Tra gli indagati compaiono anche Didimo Badile, componente del comitato esecutivo dell’Italsider dal 1979 al 1981, Sergio Noce, direttore generale di Italsider dal 1981 al 1982, Gianbattista Spallanzani, pure direttore generale nello stesso periodo, Guido Denoyer, amministratore della Terni Spa e poi della Attività industriali triestine fino al 1988, Costantino Savoia, componente del Cda di Terni Spa. E ancora Attilio Angelini, presidente di Terni Spa fino al 1989, Luigi Broccardi Schelmi, procuratore della stessa Terni Spa e poi direttore generale della Attività industriali triestine fino al 1989, Paolo Felice, direttore generale di Aliforni e ferriere di Servola fino al 1995 e direttore dello stabilimento fino al 1996, Franco Asquini, commissario straordinario della Alti forni e ferriere di Servola fino al 1995. Nella lista infinte anche Michele Bajetti, amministratore delegato della Servola Spa fino al 2001, Vittorio Cattarini, presidente dei cda di Servola Spa fino al 2002 e Servola Srl fino al 2004, Francesco Chindemi, direttore dello stabilimento fino al 1997, e Mauro Bragagni, consigliere della Servola Srl fino al 2003.

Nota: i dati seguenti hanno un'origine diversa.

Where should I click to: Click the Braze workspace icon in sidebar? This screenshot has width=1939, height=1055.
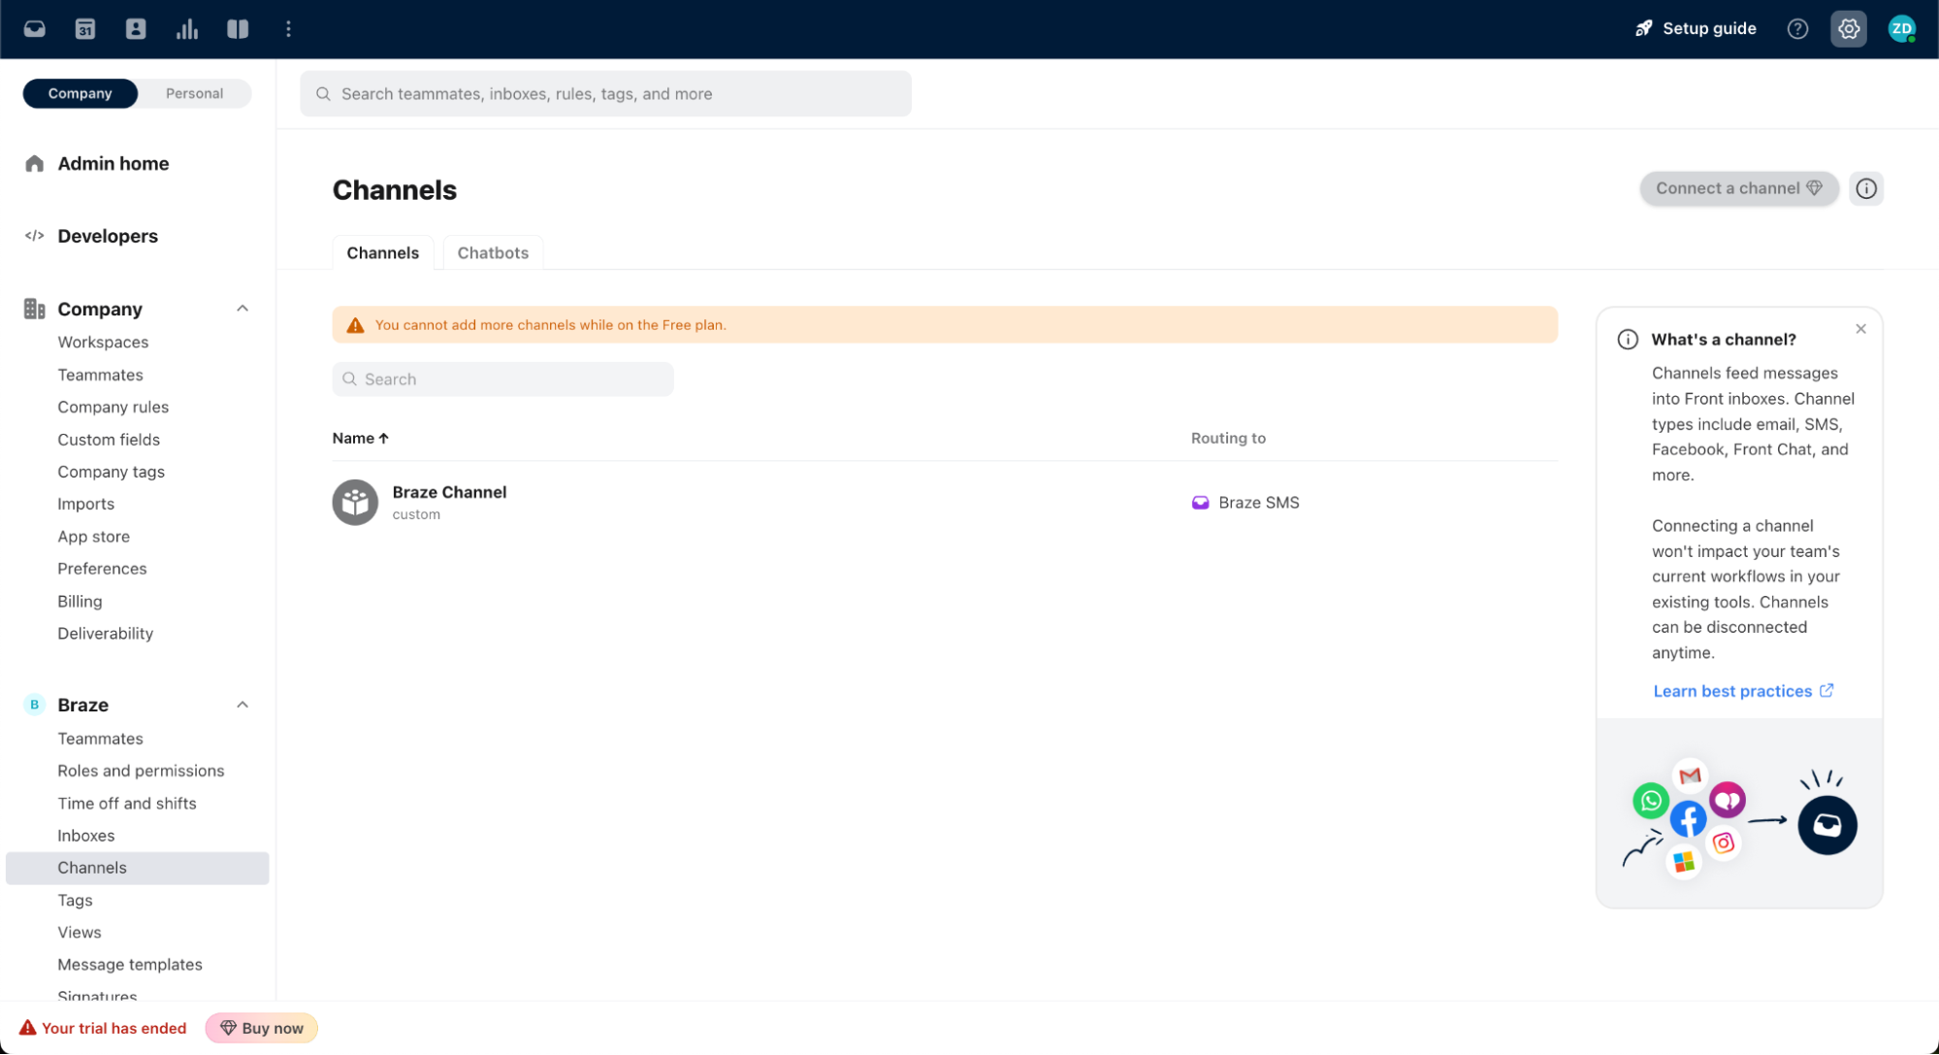pyautogui.click(x=35, y=705)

L’accusa per tutti, a vario titolo, è di omicidio colposo e lesioni gravi per negligenza, imprudenza e imperizia. Gli indagati sono accusati inoltre di non aver osservato correttamente le norme a tutela della salute dei lavoratori a causa di una lunga serie di omissioni. Perché, secondo la Procura si conosceva fin dagli anni Sessanta la pericolosità delle sostanze - amianto e idrocarburi in particolare -, e nulla gli indagati avrebbero fatto per impedirne l’esposizione e informare i lavoratori dei pericoli per la salute. Questo stato di fatto, secondo i pm, ha determinato «una massiccia e incontrollata esposizione dei lavoratori» a polveri e fumi di amianto, benzene, benzoapirene e altre sostanze pericolose, letali. Insomma: gli ex manager sapevano ma non hanno fatto nulla per impedire malattie e decessi.

Le prove, fanno capire i pm titolari dell’indagine, sono rappresentate - per ora - da un ipotetico nesso di causalità generale tra l’esposizione professionale a determinate sostanze inquinanti e l’insorgenza di malattie neoplastiche, frutto degli esiti di una consulenza attivata dalla stessa Procura. E quindi di una perizia di parte.

Ma - e questa è l’essenza del provvedimento notificato agli indagati tramite l’unico difensore d’ufficio nominato, l’avvocato Daniela Jolanda Cuccaro - la Procura vuole altri elementi. Elementi che, una volta acquisiti, consentano con un’ulteriore ragionevole certezza l’attribuzione del nesso causale tra l’esposizione alle sostanze e i tumori che hanno ucciso o fatto ammalare i lavoratori.

Per questo motivo è stato chiesto al gip nei termini dell’incidente probatorio (e dunque utilizzabile come prova in dibattimento) di disporre una perizia collegiale con la nomina di un team di specialisti di medicina legale, del lavoro e di epidemiologia. I pm intendono definire allo stato attuale la rilevanza causale dell’esposizione dei lavoratori agli inquinanti, precedente al periodo che viene indicato in gergo tecnico come “latenza reale”. Chiedono anche agli esperti, che saranno nominati dal gip, di conoscere quale possa essere stata l’influenza di eventuali esposizioni successive alla cosiddetta fase di induzione della malattia, ovvero il lasso di tempo più “pericoloso”. Ma anche - così emerge nel provvedimento notificato agli indagati - si ritiene fondamentale, per il prosieguo delle indagini, un ulteriore approfondimento sulle neoplasie polmonari in rapporto al contatto prolungato dei lavoratori con molte delle sostanze generate nel ciclo siderurgico, come il benzene, il benzoapirene e gli altri idrocarburi policiclici aromatici, le ammine aromatiche, nonché polveri e fumi di metallo come cromo, piombo, ferro, nichel e zinco.

Come detto Siderurgica Triestina è completamente estranea all’inchiesta sui decessi avvenuti ben prima del suo arrivo a Servola. Per questo motivo, a fronte della richiesta di eventuali commenti, la proprietà ha scelto di non rilasciare dichiarazioni.